Au premier janvier, notre Code de commerce s’est (encore) épaissi. Il compte 78 articles supplémentaires logés au sein d’un nouveau-né : le chapitre X du Titre II du Code de commerce. Ce dernier est intitulé « des dispositions propres aux sociétés dont les titres sont admis aux négociations sur un marché réglementé ou sur un système multilatéral de négociation » et concerne donc les sociétés cotées.

Malgré les apparences, cette réforme ne heurte pas l’objectif affiché par les pouvoirs publics de réduction de l’inflation normative et du stock déjà existant de normes. L’ordonnance du 16 septembre 2020, qui est à l’origine de cette modification, a en effet seulement procédé à la réorganisation de certaines dispositions du Titre II du Code de commerce relatif aux sociétés commerciales. Présentée par le gouvernement comme étant réalisée à droit constant, cette réforme n’a ajouté aucune disposition au droit positif. L’ordonnance s’est contentée d’expurger des articles réglementant les sociétés commerciales les dispositions relatives aux sociétés cotées et de les regrouper au sein d’un chapitre spécifique.

L’ordonnance du 16 septembre 2020 se justifie par un constat : celui d’un déficit de lisibilité et d’accessibilité du Code de commerce du fait de l’entremêlement des dispositions applicables aux sociétés cotées et non cotées. Sous l’influence notamment du législateur européen, de nombreuses règles applicables aux seules sociétés cotées ont progressivement été ajoutées dans notre Code de commerce. Initialement, le choix a été fait de les introduire au sein des articles régissant les différentes formes de société, principalement ceux relatifs à la société anonyme (art. L. 225-1 et s. du C. com.). Supportable quand elles étaient peu nombreuses, ce choix est désormais remis en cause du fait de l’accroissement des normes spécifiquement dédiées aux sociétés cotées. Leur accumulation a en effet conduit à une augmentation du volume des articles et a complexifié l’accès à la réglementation. D’abord portée par la doctrine, puis reprise dans un rapport du Haut comité juridique de la place financière de Paris, l’idée de regrouper au sein d’un chapitre unique et autonome les dispositions applicables aux sociétés cotées est présentée comme un remède à la difficile accessibilité du droit des sociétés.

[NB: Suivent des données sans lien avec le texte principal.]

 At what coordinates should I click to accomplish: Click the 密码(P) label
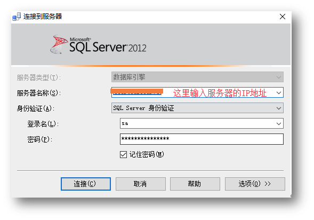(x=40, y=139)
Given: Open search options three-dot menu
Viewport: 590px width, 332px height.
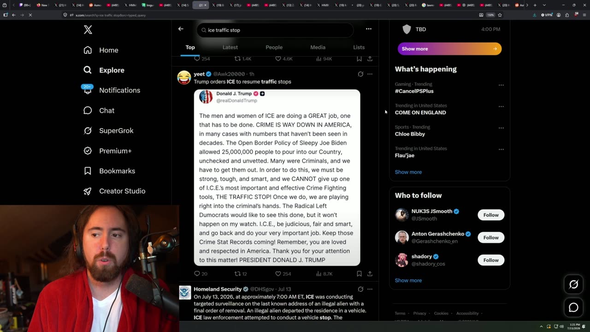Looking at the screenshot, I should pos(368,29).
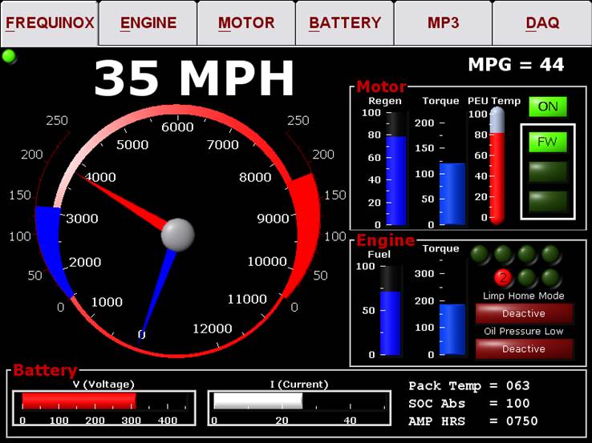Toggle the FW direction indicator
The width and height of the screenshot is (592, 443).
click(x=548, y=143)
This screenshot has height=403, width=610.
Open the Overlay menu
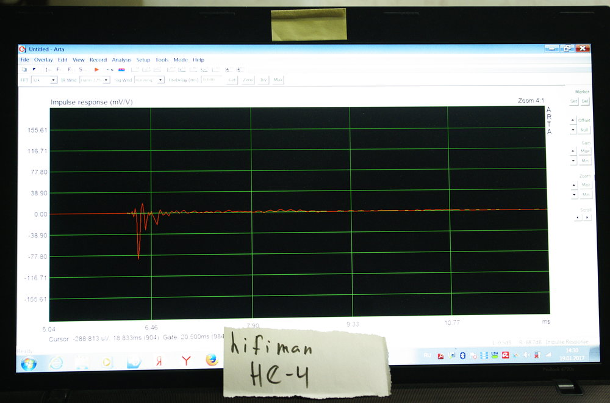pyautogui.click(x=43, y=60)
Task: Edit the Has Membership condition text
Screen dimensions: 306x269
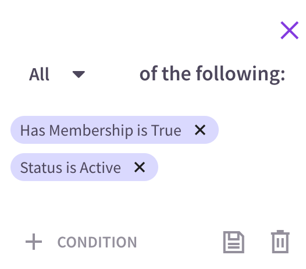Action: click(101, 130)
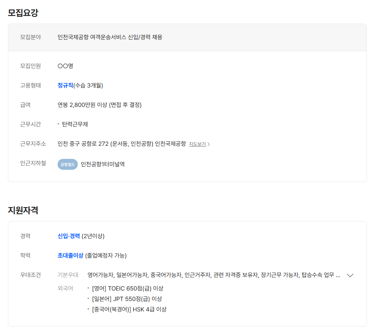Click the arrow icon beside 지도보기
Image resolution: width=377 pixels, height=335 pixels.
(x=209, y=144)
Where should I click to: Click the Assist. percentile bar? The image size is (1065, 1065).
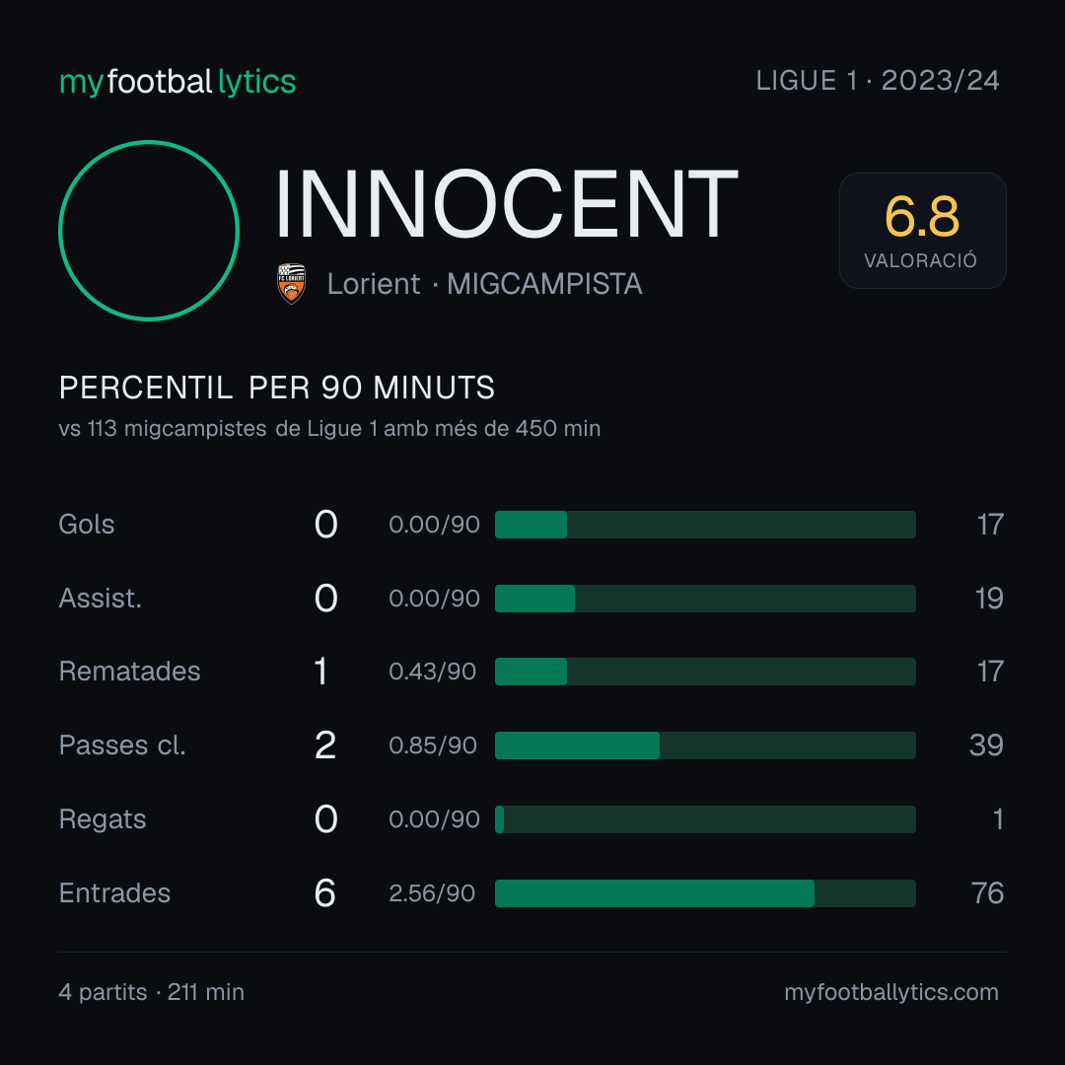[705, 599]
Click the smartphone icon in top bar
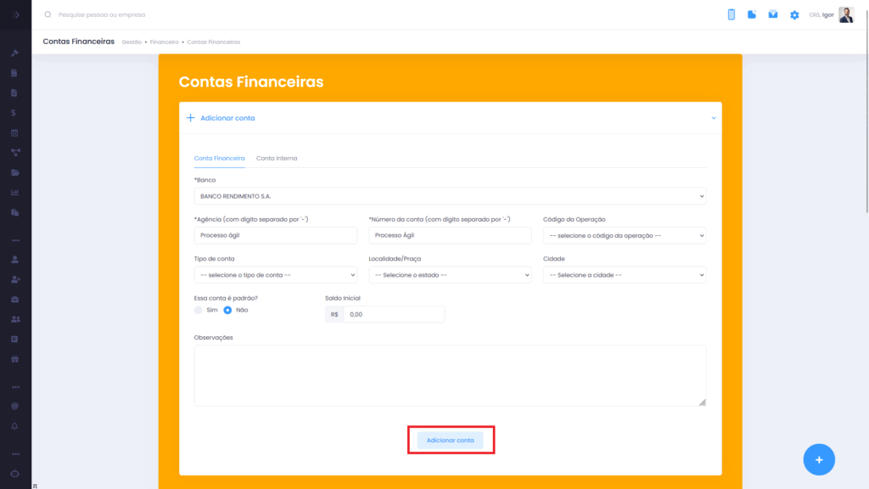869x489 pixels. click(x=731, y=14)
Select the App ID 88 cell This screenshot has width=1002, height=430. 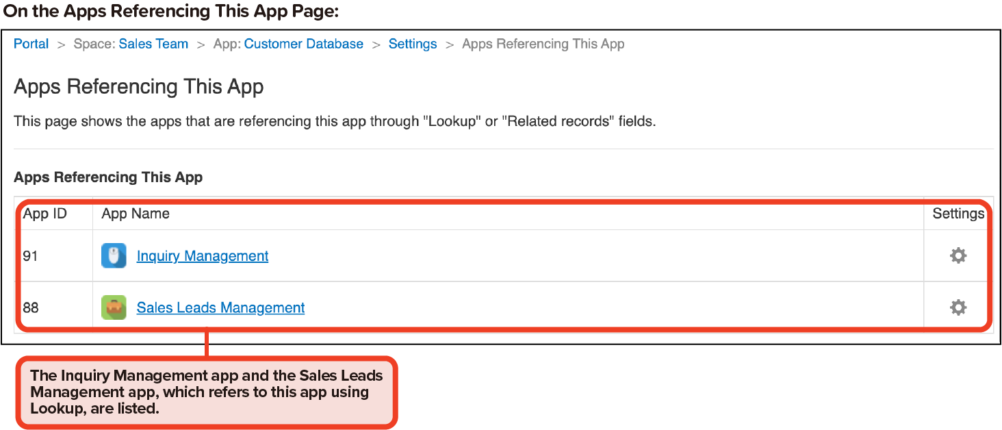click(x=31, y=307)
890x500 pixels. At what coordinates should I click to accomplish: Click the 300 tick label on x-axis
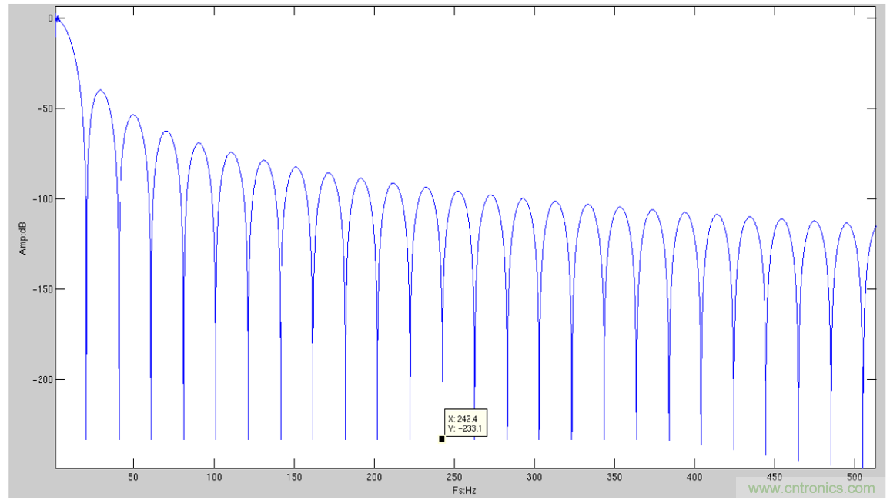pos(534,478)
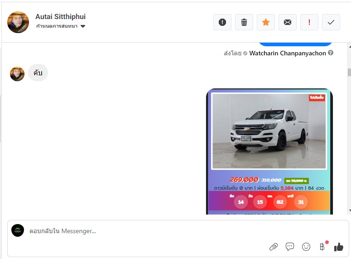
Task: Open the white Chevrolet pickup promo image
Action: point(269,131)
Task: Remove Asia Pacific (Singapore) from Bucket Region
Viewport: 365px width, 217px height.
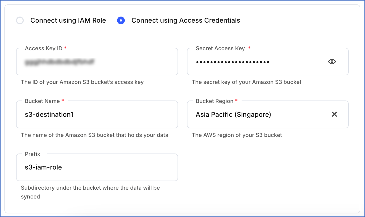Action: pos(334,114)
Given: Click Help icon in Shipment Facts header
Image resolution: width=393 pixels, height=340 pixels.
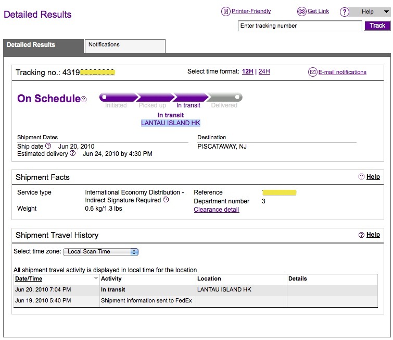Looking at the screenshot, I should tap(361, 177).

L’objectif est-il atteint ?

Chacun se fera évidemment son avis avec l’expérience de la pratique des textes. Pour les sociétés non cotées, il semble assez peu contestable que l’accès à la réglementation est facilitée. Les textes ont été allégés puisque les chapitres réglementant les différentes formes sociales ne contiennent plus que des normes applicables aux sociétés non cotées. Pour les sociétés cotées, l’approche par « strates » peut faciliter la lisibilité de l’ensemble.

Formellement, la réglementation semble plus accessible, même si il a été souligné à juste titre que l’on n’échappe pas à la logique de renvois, qui en elle-même est une source de complexité (T. BONNEAU, La formalisation de la distinction entre les sociétés cotées et non cotées, Rev. des sociétés, 2020, p. 595). Les sociétés cotées sont en effet soumises aux « règles applicables à leur forme sociale, sous réserve » des règles qui leurs sont propres (art. L. 22-10-1 C. com.). La base du droit des sociétés se trouve donc toujours au sein du Titre II du Code de commerce. Si la société est cotée, les règles contenues dans le chapitre X devront alors être appliquées par dérogation. Substantiellement, le praticien en droit des sociétés doit donc toujours jongler avec le droit commun des contrats et des sociétés contenu dans le Code civil, avec le droit spécial des sociétés découlant du Titre II du Code de commerce et, enfin, le cas échéant, avec les règles applicables aux sociétés cotées. Le « mille-feuille » législatif reste, par conséquent, bien épais.

Toutefois, l’objectif poursuivi par le législateur avec l’ordonnance du 16 septembre 2020 était seulement de permettre de mieux en discerner les couches. En cela, l’objectif apparaît atteint.